Мы бродили по коридорам дома престарелых, и я чувствовал, что дядя корит себя за то, что в последнее время мало уделял матери внимания. Он вспоминал, как на бабушкином дне рождения поминутно смотрел на часы, спеша по какому-то важному делу, и теперь все бы отдал, чтобы вернуть тот день, когда он сам не сознавал своего счастья. Если бы бабушка сейчас умерла, дядя никогда бы себе этого не простил. Вот бы отмотать время назад, думал он, и вновь оказаться в той брассерии. Я читал на его лице это печальное «слишком поздно». Он был смущен и растерян, и проявлялось это в демонстрации непоколебимой уверенности в правильности всех своих решений. Вот только решать ничего не приходилось. Мы себя обманывали, полагая, что можем влиять на ход событий. Как попавший в окружение партизан, который вознамерился расправиться с целой армией. Мы были до смешного беспомощны. Ходили туда-сюда, пытались найти хоть какую-нибудь зацепку в бабушкиной комнате, задавали всем бесполезные вопросы — одним словом, попусту сотрясали воздух. И вдруг произошло нечто невероятное. Мы с дядей оказались перед картиной с коровой. Я рассказал ему, что мы с бабушкой часто эту корову навещали. Дядя воззрился на меня — и в следующее мгновение покатился со смеху. Еще минуту назад он был раздавлен чувством вины — и вот эта огромная корова будто языком все слизнула.
Я задержался в доме престарелых немного дольше дяди. Пансионеры смотрели на меня с симпатией, некоторые говорили ободряющие слова. Это деликатное проявление сочувствия было очень трогательно. Подошла какая-то женщина:
— Я ее совсем не знала, но было видно, что рано или поздно она уйдет отсюда.
— Почему же?
— На ней это было написано. Она не смирилась.
Я не знал, что ответить. Мы походили немного вместе, потом к нам подошла другая женщина, и я последовал за ней.

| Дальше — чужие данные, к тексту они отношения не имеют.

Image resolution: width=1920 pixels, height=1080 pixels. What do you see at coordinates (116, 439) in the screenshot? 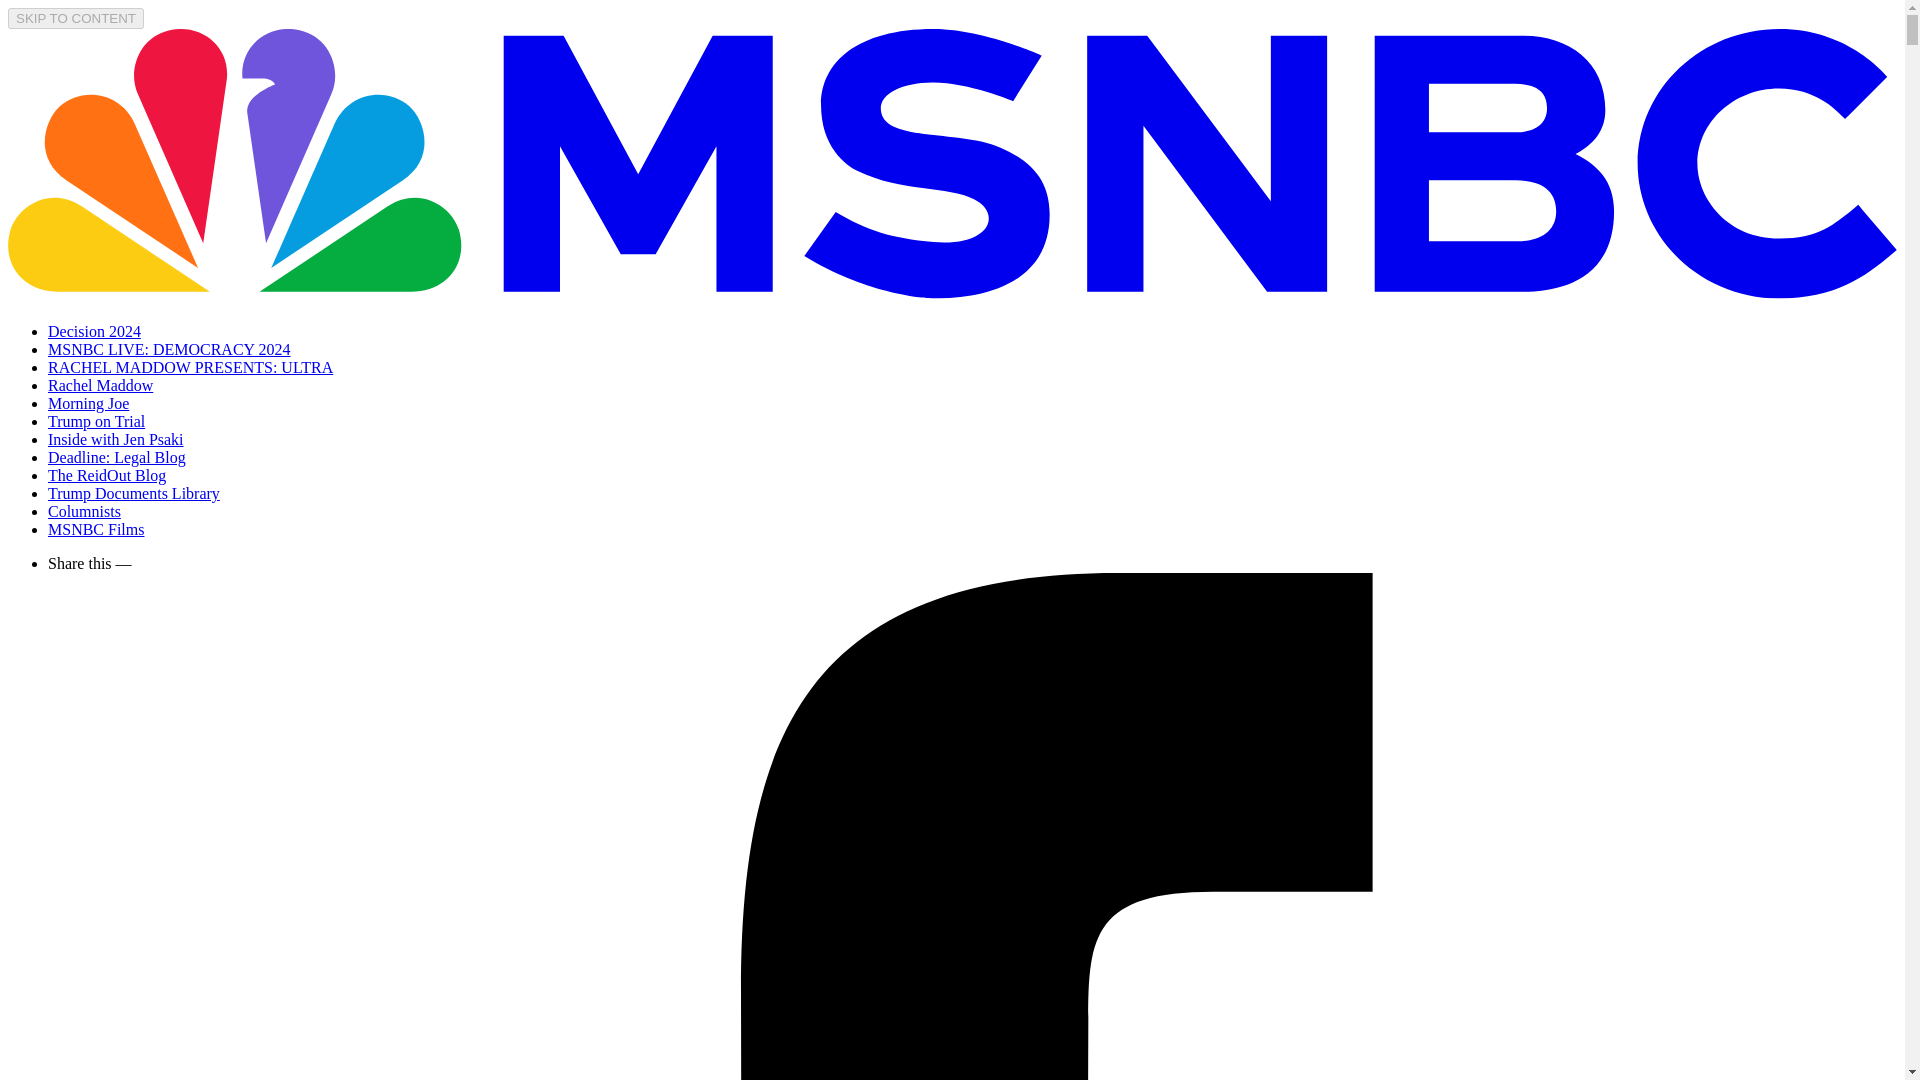
I see `Inside with Jen Psaki` at bounding box center [116, 439].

Это было похоже на вальс: я переходил от партнерши к партнерше, блуждал рука об руку со старушками по бесконечному лабиринту коридоров в царстве, выключенном из контекста времени. Я уже перестал что-либо соображать, как вдруг стал свидетелем сцены, совершенно меня поразившей. Где-то в глубине коридора, куда я прежде никогда не заходил, взгляд мой скользнул по проему открытой двери. Я, словно соглядатай-извращенец, увидел, как двое пожилых людей, он и она, целуются. Я как будто застиг врасплох тайных любовников. Они замерли в дверях и ласкали друг друга. Я не мог разобрать, что они шептали, но угадывал слова нежности и даже, мне показалось, более смелые речи. Раньше я часто задумывался, есть ли сексуальная жизнь в старости. По сути, это был вопрос, касавшийся меня лично: умрет ли во мне желание с возрастом? Стану ли я в старости сексуально бесчувственным? Часто я расспрашивал бабушку, случаются ли в доме престарелых романы. И был изумлен и обрадован открытием, что тяга к поцелуям не иссякает никогда. Бабушка пересказала мне сплетни про некоторых пансионеров и даже поведала про вспышки ревности. И теперь я не мог оторвать глаз от пары, переставшей ласкать друг друга, но слившейся в тесном объятии, длившемся, как мне показалось, вечность. Эти две фигуры будто стояли на страже, заслоняя нас от смерти.